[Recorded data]
Segment Open

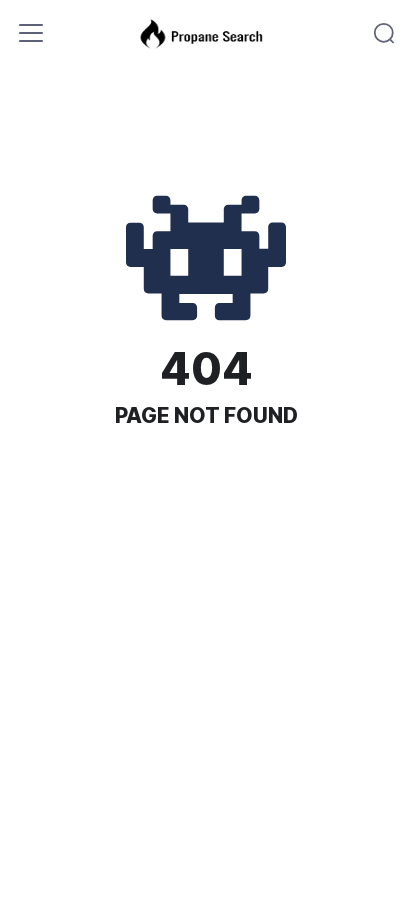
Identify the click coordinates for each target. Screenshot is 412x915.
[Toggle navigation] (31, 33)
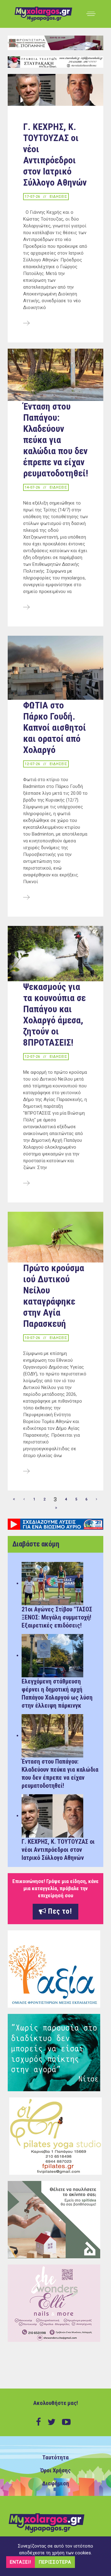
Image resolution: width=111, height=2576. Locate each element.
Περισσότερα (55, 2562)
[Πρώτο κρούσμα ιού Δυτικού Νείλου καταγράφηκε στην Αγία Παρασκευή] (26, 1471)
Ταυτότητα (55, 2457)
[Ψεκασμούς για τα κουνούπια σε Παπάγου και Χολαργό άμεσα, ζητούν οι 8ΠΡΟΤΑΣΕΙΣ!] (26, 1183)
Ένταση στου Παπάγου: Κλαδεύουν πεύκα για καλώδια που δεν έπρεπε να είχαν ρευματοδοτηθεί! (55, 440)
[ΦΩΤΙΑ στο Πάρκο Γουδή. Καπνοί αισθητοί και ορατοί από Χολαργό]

Segment Closed
Segment Open

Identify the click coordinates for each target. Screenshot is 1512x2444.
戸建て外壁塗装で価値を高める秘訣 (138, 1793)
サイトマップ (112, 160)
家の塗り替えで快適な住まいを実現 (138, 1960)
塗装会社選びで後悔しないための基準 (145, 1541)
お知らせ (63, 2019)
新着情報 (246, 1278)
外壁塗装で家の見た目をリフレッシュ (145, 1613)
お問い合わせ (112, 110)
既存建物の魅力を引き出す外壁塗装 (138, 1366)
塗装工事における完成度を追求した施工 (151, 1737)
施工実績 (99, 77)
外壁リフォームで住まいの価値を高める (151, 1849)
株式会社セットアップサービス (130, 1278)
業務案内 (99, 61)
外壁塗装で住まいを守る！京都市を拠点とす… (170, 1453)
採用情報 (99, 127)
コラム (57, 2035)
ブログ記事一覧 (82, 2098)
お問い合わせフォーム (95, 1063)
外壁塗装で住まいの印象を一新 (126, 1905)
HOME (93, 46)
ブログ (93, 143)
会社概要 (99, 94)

Segment Closed
Segment Open

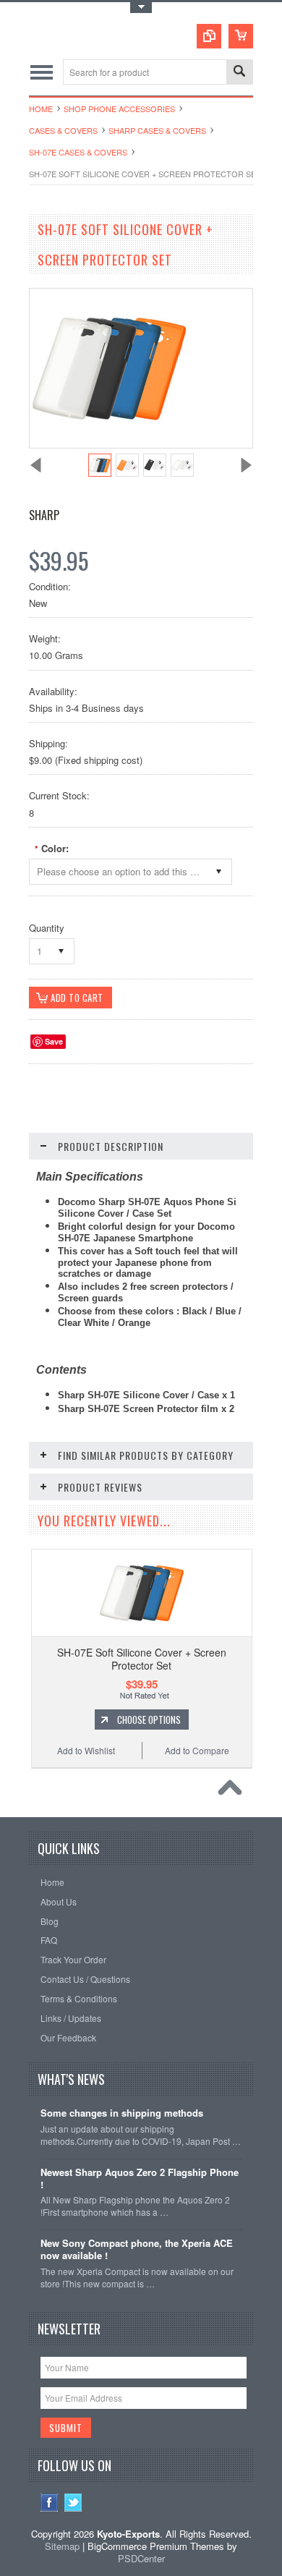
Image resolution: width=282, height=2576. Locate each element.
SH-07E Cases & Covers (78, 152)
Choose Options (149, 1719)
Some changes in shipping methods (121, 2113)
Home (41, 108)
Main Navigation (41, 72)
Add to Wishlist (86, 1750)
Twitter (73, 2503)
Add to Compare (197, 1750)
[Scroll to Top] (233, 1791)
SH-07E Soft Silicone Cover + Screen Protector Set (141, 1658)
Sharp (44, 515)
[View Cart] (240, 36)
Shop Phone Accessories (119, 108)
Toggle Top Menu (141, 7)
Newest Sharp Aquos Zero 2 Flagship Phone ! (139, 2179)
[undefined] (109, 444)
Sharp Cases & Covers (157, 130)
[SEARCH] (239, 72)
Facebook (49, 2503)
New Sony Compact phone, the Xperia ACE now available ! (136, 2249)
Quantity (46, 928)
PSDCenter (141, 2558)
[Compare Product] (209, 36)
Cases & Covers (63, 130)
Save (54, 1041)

Segment Closed

» Exercise description
Copy out each line of the data above, exactly, if it lies between the line holding "外壁リフォームで住まいの価値を高める (151, 1849)" and the line holding "会社概要 (99, 94)", inclusive; copy no other line.

» Solution for this task
外壁リフォームで住まいの価値を高める (151, 1849)
株式会社セットアップサービス (130, 1278)
業務案内 (99, 61)
外壁塗装で住まいを守る！京都市を拠点とす… (170, 1453)
採用情報 (99, 127)
コラム (57, 2035)
ブログ記事一覧 (82, 2098)
お問い合わせフォーム (95, 1063)
外壁塗装で住まいの印象を一新 (126, 1905)
HOME (93, 46)
ブログ (93, 143)
会社概要 (99, 94)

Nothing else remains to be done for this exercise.